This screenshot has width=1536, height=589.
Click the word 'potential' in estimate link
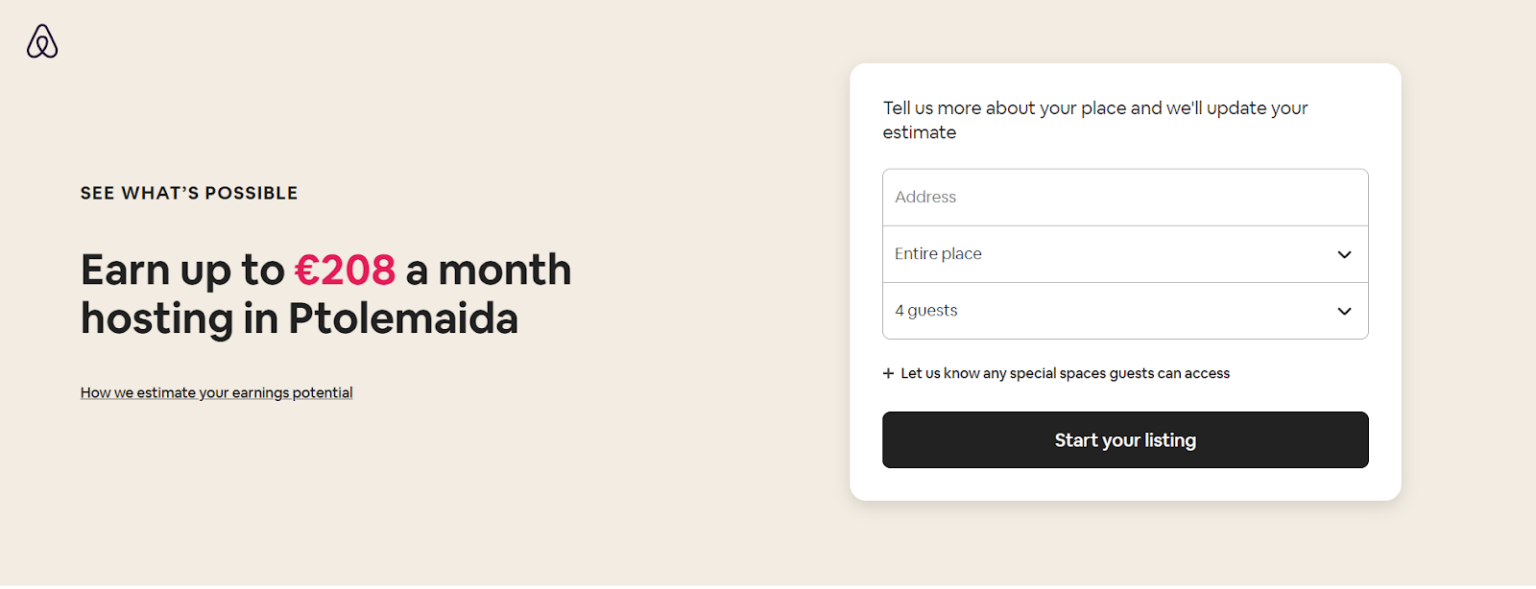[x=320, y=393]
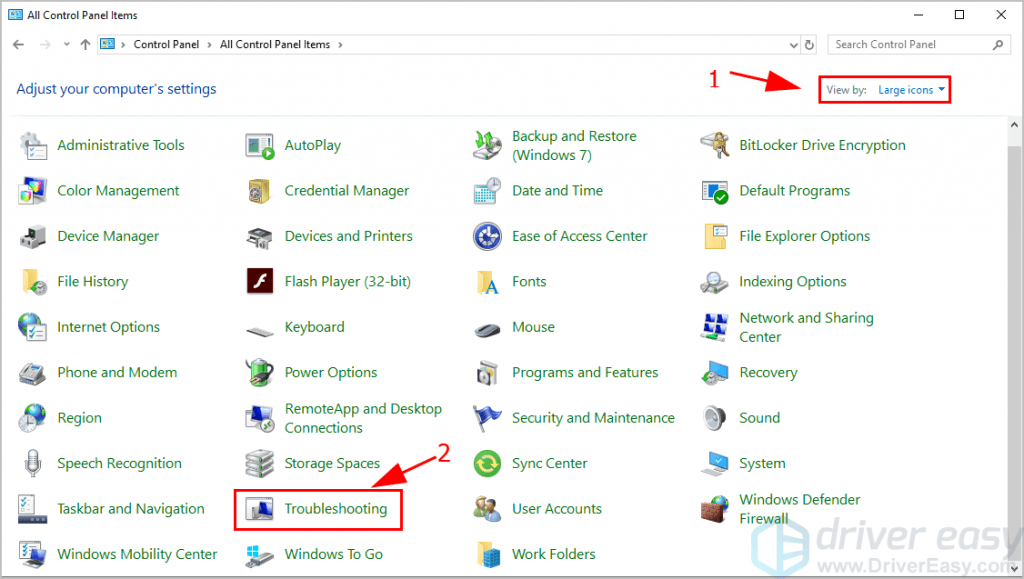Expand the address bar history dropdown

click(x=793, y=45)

===

**ASSIGNED TASK**
A faithful copy of every record is required, with no pictures included.

**TASK ANSWER**
This screenshot has width=1536, height=589.
Click the word 'potential' in estimate link
[x=320, y=393]
Expand the address bar history dropdown

click(x=793, y=45)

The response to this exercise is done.